**PROBLEM DETAILS:** I need the lines from the one holding "762x506 pixels. How" to the last line of the data below repeated exactly, both included, without pictures.
[AVAILABLE DATA Boundary: Start]
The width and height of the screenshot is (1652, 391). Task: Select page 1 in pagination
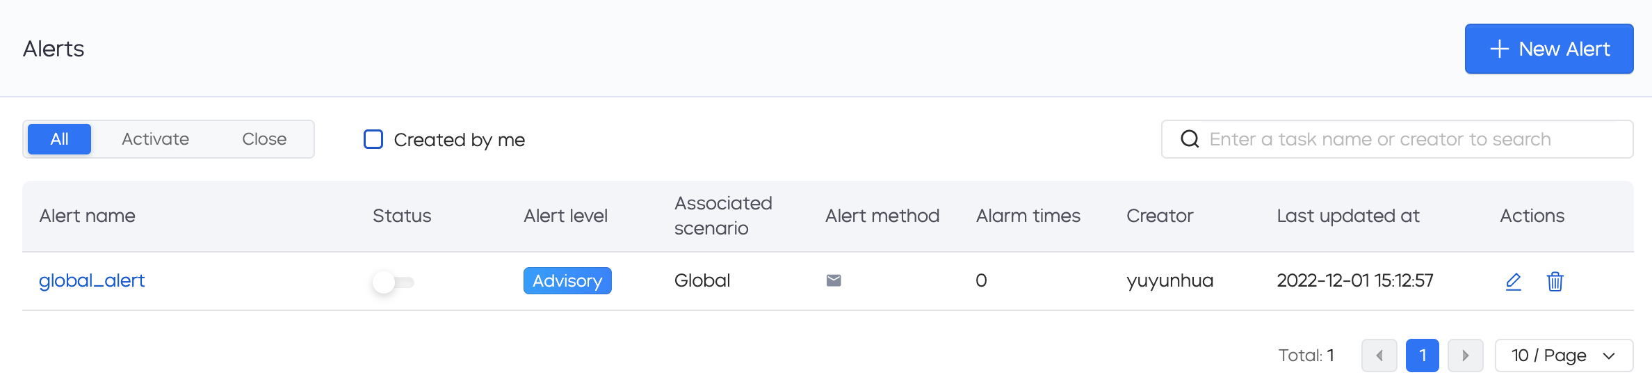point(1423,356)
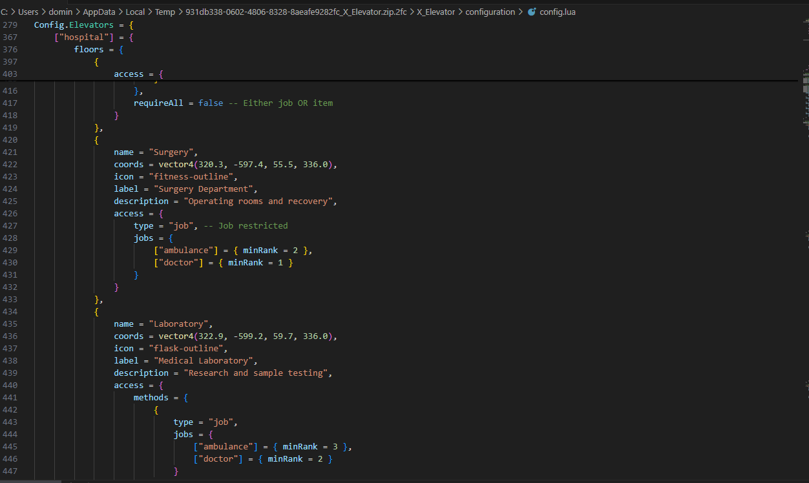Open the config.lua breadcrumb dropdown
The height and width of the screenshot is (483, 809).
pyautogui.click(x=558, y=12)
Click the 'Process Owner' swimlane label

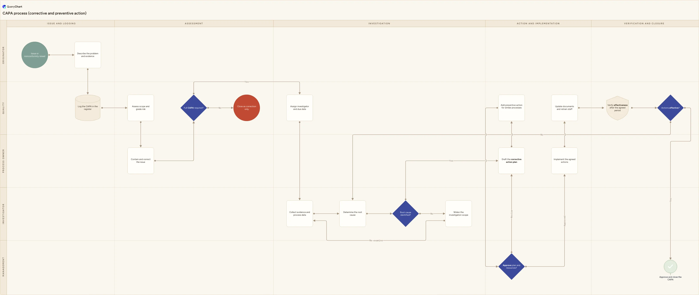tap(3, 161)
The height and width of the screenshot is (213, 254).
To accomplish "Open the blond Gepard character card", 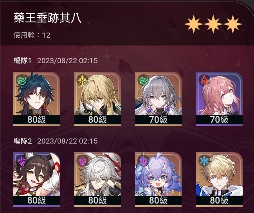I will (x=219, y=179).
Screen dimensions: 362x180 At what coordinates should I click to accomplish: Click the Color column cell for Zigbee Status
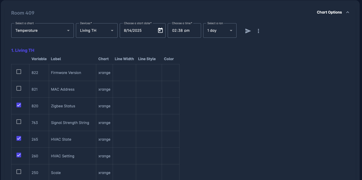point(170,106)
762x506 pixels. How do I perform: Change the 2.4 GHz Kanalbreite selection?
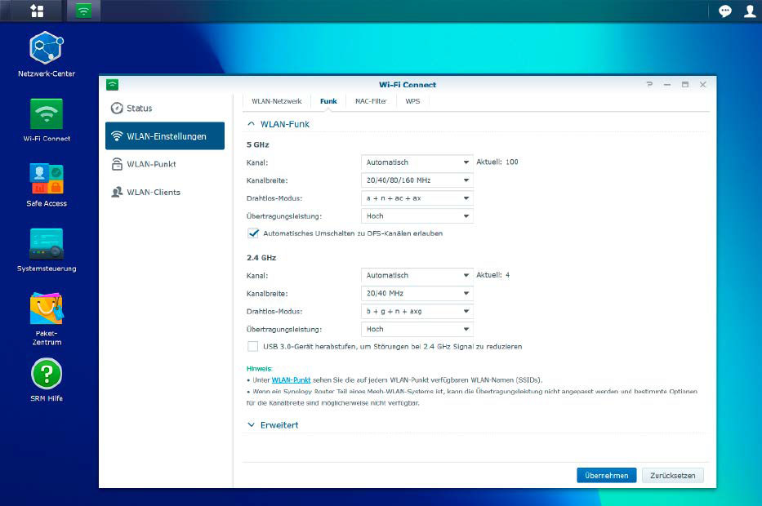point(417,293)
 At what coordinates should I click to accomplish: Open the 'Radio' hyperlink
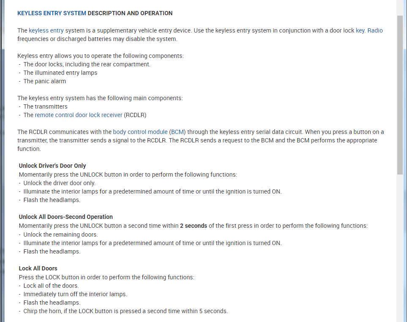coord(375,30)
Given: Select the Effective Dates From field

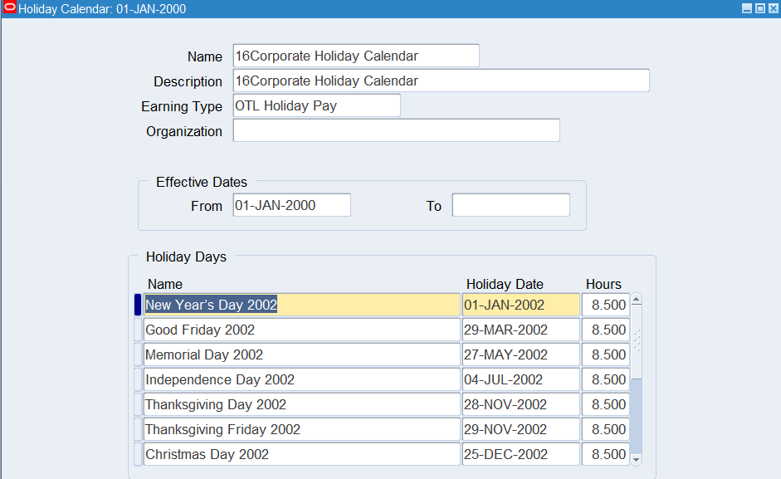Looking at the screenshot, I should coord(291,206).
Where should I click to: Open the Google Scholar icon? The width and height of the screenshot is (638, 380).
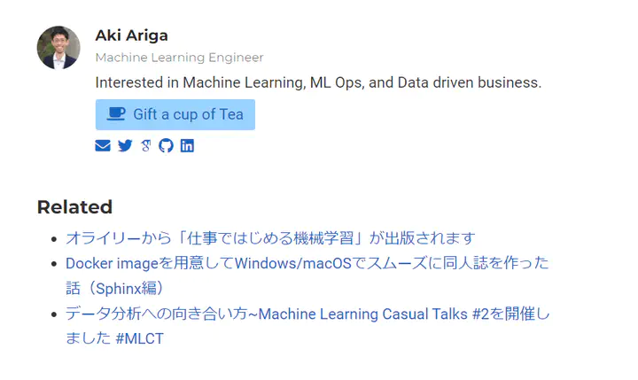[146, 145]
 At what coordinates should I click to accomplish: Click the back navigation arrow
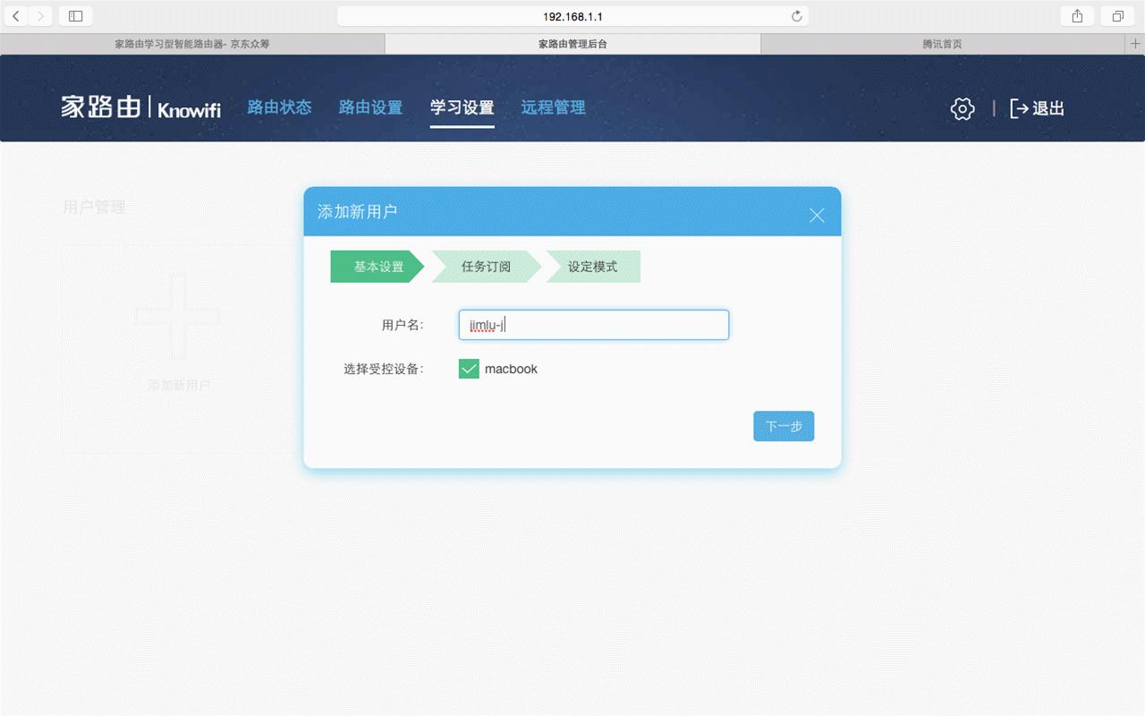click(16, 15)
[AVAILABLE DATA Boundary: End]
**FINISHED TASK:**
762x506 pixels. How do I perform: Change the 2.4 GHz Kanalbreite selection?
point(417,293)
 At what coordinates should I click to accomplish: Open the 'Radio' hyperlink
coord(375,30)
Given: Select the Effective Dates From field

Looking at the screenshot, I should coord(291,206).
Where should I click to: Open the Google Scholar icon? The width and height of the screenshot is (638, 380).
[146, 145]
 At what coordinates should I click to accomplish: Click the back navigation arrow
click(16, 15)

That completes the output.